[begin GIVEN PASSAGE]

(TSX: AAV, NYSE: AAV)
CALGARY, Feb. 3 /CNW/ - On July 9, 2009, Advantage Energy Income Fund (the "Fund") converted from a trust to a corporation. Unitholders of the Fund received, for each trust unit held, one common share of Advantage Oil & Gas Ltd. ("Advantage"). The Fund discontinued cash distributions with the final cash distribution paid to Unitholders on March 16, 2009. The following information is being provided to assist former individual Unitholders of the Fund in the preparation of their 2009 Income Tax Returns.
The information contained in this news release is of a general nature only and is based on Advantage's understanding of the Income Tax Act (Canada) and the United States Internal Revenue Code. It is not intended to be, nor should it be construed to be, legal or tax advice to any particular former Unitholder. Former Unitholders should consult their own tax advisors with respect to their particular circumstances.
2009 Canadian Tax Information
The following information is intended to assist former individual Canadian Unitholders of the Fund in the preparation of their 2009 T1 Income Tax Return.
Cash distributions in 2009 are 100% taxable to former Unitholders.
Trust Units held within an RRSP, RRIF, or DPSP
No distribution amounts are required to be reported on the 2009 T1 Income Tax Return where Trust Units were held within an RRSP, RRIF or DPSP.
Trust Units held outside of an RRSP, RRIF or DPSP
Unitholders who held their Trust Units outside of an RRSP, RRIF or DPSP through a broker or other intermediary and who received cash distributions for the 2009 calendar year, will receive a "T3 Supplementary" slip directly from their broker or intermediary, not from the transfer agent Computershare Investor Services (the "Transfer Agent"), the Fund, or Advantage.

[end GIVEN PASSAGE]
[begin DATA SEGMENT]

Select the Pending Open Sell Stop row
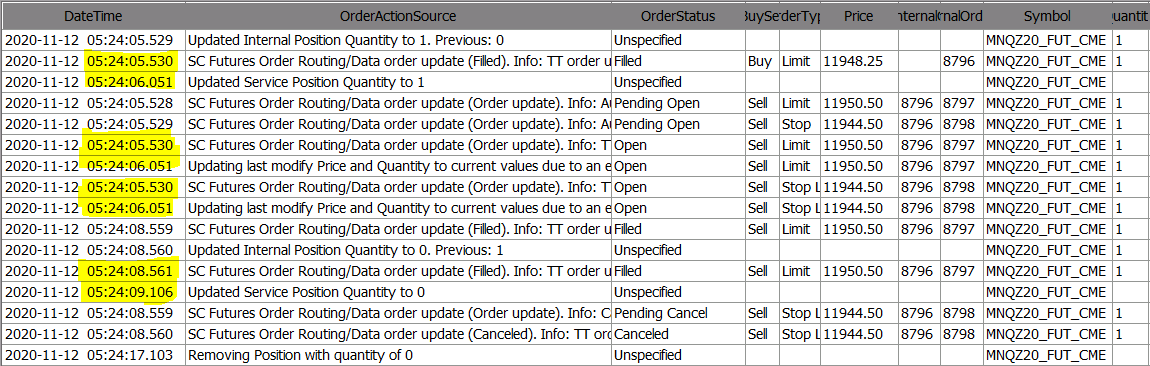1150x366 pixels. point(575,124)
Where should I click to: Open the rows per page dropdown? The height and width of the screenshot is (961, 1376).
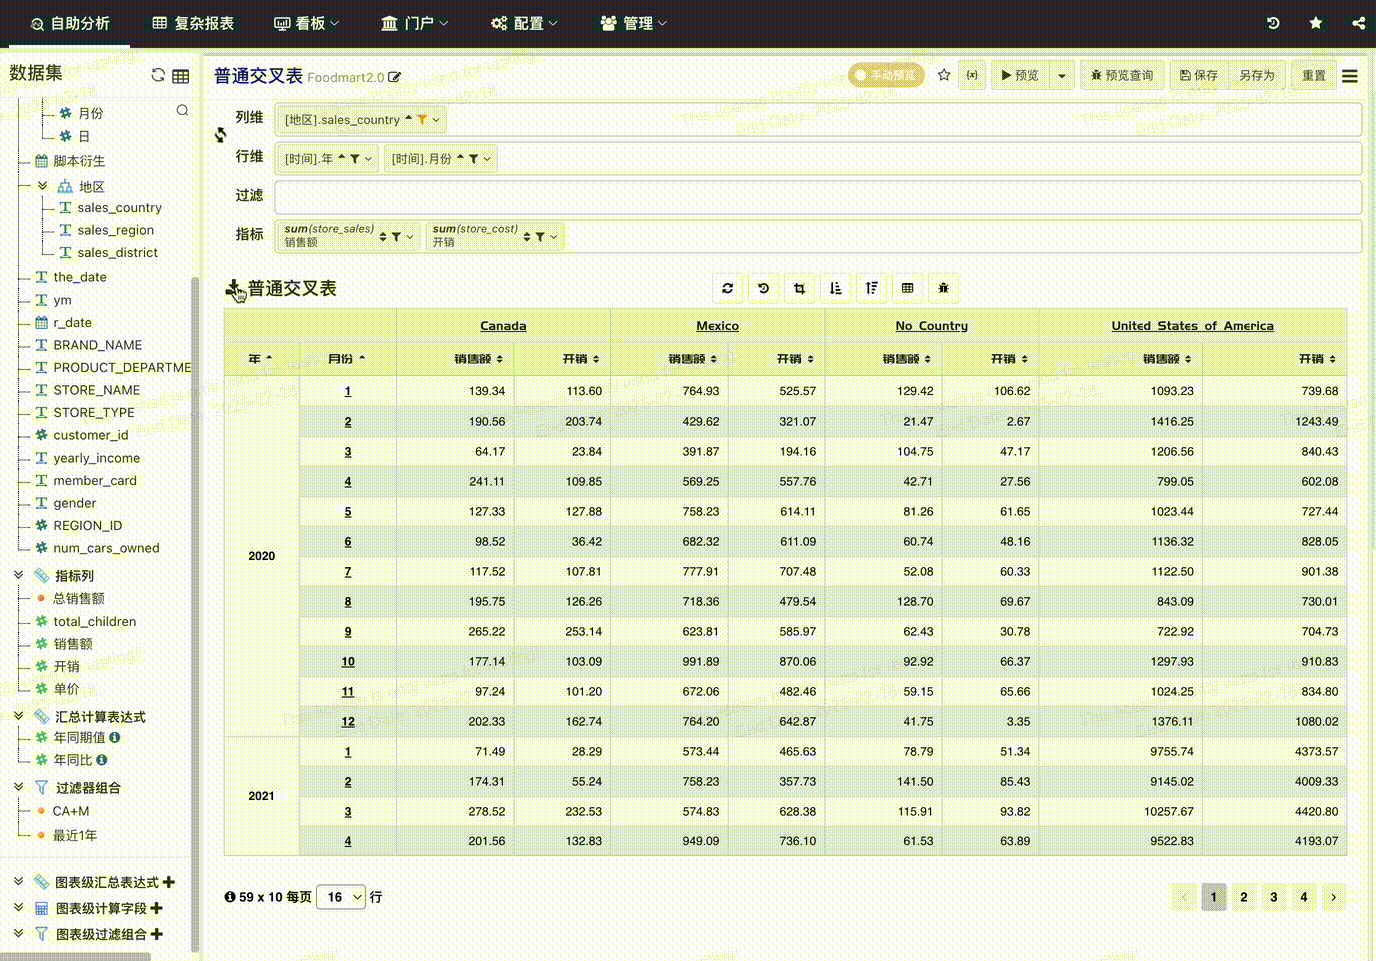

[end DATA SEGMENT]

REQUEST 1 >>
List every type of plan the news release names for holding Trust Units.
REQUEST 2 >>
According to the news release, on what date did Advantage Energy Income Fund convert from a trust to a corporation?
The lines that come after the news release have no connection to it.

PROBLEM SOLUTION 1 >>
RRSP, RRIF, DPSP

PROBLEM SOLUTION 2 >>
July 9, 2009